■ **Page extract**
Miss Britt - Dignity Is Overrated



Attack

So…. are you all getting sick of my move yet?

It’s OK. I know, I know. No, no, don’t try to tell me you’re still here - I can see you all fleeing from the scene on my stats. Fuckers.

ANYway, I’m slowly developing a plan of attack.

Yes, sure, it would probably be good for me to just relax, be patient, understand that this will take time and go with the flow.

It would also be helpful for me to grow another set of hands, and that’s probably more likely.

So, my Plan…

  1. Get house cleaner. I’m having a hard time coping with the idea of this being a ridiculously frivolous expense and the fact that I’m not quite sure what our budget/finances are going to be like just yet (I mean, obviously I think everything will be fine or I wouldn’t have made the move - but I don’t know exact amounts, etc. etc. - which kind of freaks my anal ass out). But I also don’t see me getting through the next two weeks without some help in the damn house. Real help. CAPABLE fucking help. And saying you washed the bathroom and got “everything except the toilet and the floor” cleaned… well… sweetie… that’s just not going to cut it.

■ **Exercise**
What is the first item in the plan laid out in the blog post? Nothing in the listing is needed.

■ **Source data**
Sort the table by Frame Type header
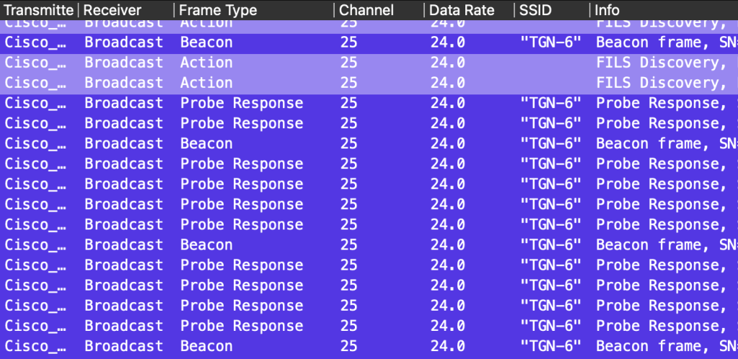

■ **Output for this exercise**
Get a house cleaner.